Comunicarse es compartir fiebre.

 

El despliegue de hojas que son cielos

cubre danzas de espigas trenzadas en roscas.

Estas iluminan las costillas palpitantes

alrededor de cada semilla.

Giran, amarillas, entre rayos

que enuncian, en cascadas lúcidas,

cómo destellar hasta sus bocas.

 

Crecer es sugerir.

 

Una estrellada noche

encerrada en un capullo.

Vainas maracan

y el agua sube.

Estambres atrapados

en las coronas de sus chozas

buscan cómo punzar el tejido

de sus techos silenciosos.

Las palabras traspasan

y cada habitación brota espinas.

 

¿Cómo aferrarse

a piedra inconclusa?

 

El poeta Mario Ángel Quintero En el Festival de Poesía de Medellín-Colombia.

 

La materialidad del padre

 

Apretar su brazo,

extrañarse con el roce

de su vello.

 

Sí, esas sí eran sus cejas.

Pero los ojos no.

 

Preguntarse

¿por qué la boca abierta?

 

No hay respuesta

a mis palabras

a su oído.

 

Sentir

que el ángulo del rostro

se inclina hacia otra cosa ya,

algo arriba, algo lejos.

 

Bajo mis manos,

lo que dejó.

Lo que ya

no le sirve.

 

Quisiera abrazar

aunque sea solo esto.

Quisiera despedirme

hasta de esto.

 

Pero esto

que quedó

ya no espera

a nadie.

 

 

 

Gusanos (antes)

 

La tierra suena sus flautas.

Estas se doblan, se encogen,

se extienden y avanzan,

ciernen un por debajo húmedo.

 

A través de los nudos del suelo

se atragantan con caricias.

Siempre están dispuestas

a repasar lo espeso,

a retomar una vez más

cualquier pasaje obstruido

y al parecer impenetrable,

sea cráneo o cartílago.

 

Así que cuando las palabras

se mueven sobre lo material

lo deshacen en un éter luminoso,

disuelven las cadenas humanas

que nos atan a un castigo

o a una culpa que encierra.

Curiosamente, con el tiempo

las sílabas se meten

entre los eslabones

que nos amarran al tiempo mismo,

y sentimos que llegamos, ya libres,

a ser parte de la configuración

de algún significado.

 

 

 

Cardo, un arduo acobardo,

resguardo en el que ardo,

largo día de dardos,

de tantos morados pardo,

¿Cómo amarrarlo sin sangrarlo?

Tardo en acabarlo,

ya que ahí guardo lo que escardo.

 

 

 

 

 

*(San Francisco-EE.UU., 1964).

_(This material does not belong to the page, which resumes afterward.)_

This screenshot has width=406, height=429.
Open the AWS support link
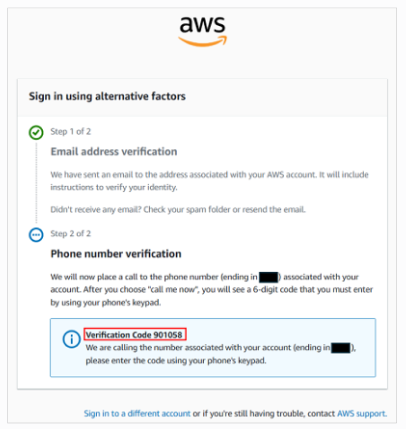click(x=362, y=413)
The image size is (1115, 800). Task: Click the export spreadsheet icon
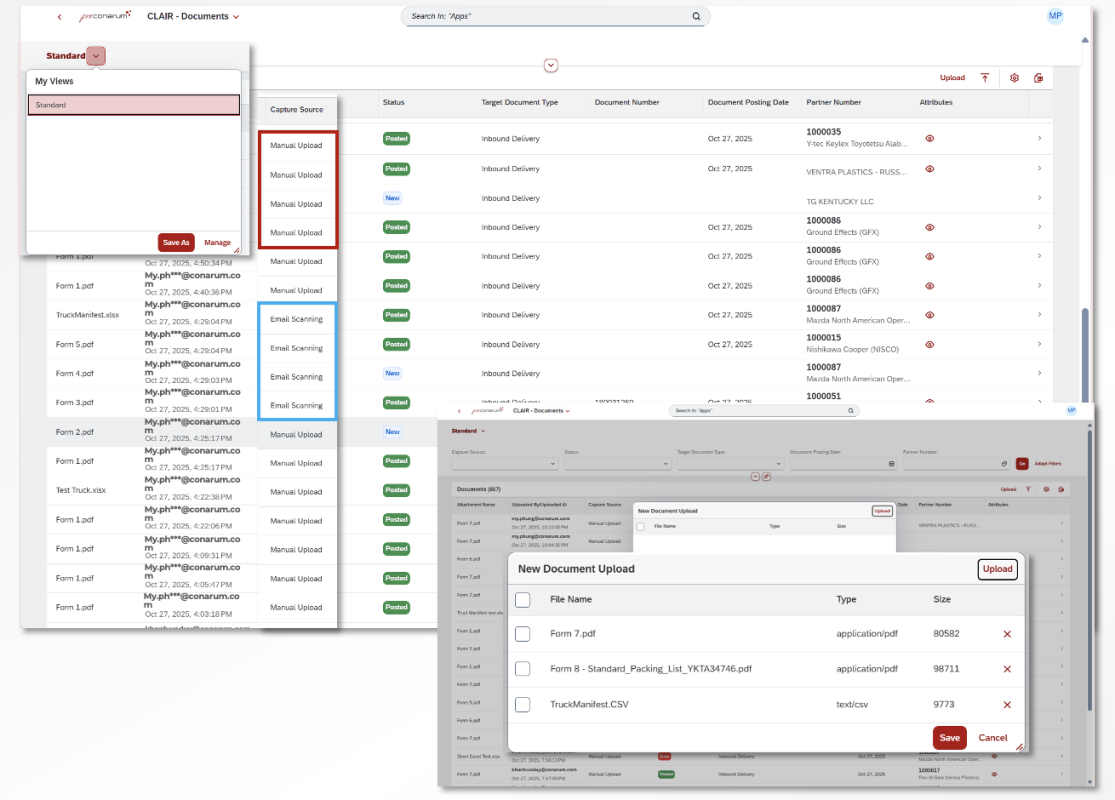1039,78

Poeta y dramaturgo. Desde 1995 reside en Medellín (Colombia). Literato por la Universidad de California (EE. UU.). Fue becado en creación literaria en la Universidad de Stanford (EE. UU.). Es integrante de los grupos musicales Underflavour y Sell the Elephant. Es codirector y dramaturgo del grupo Párpado. Ha publicado en poesía Globo (1996), The Fifth Season (1996) y On the Voice (2016); y Mapa de lo claro (1996), Muestra (1998), Tentenelaire (2006), El desvanecimiento del alma en camino al limbo (2009), Keselazboga (2014) y Mapa de las palabras (2014); y en dramaturgia Cómo morir en un solar ajeno (2009), La sabiduría de los limones (2013) y Calamidad Doméstica (2016).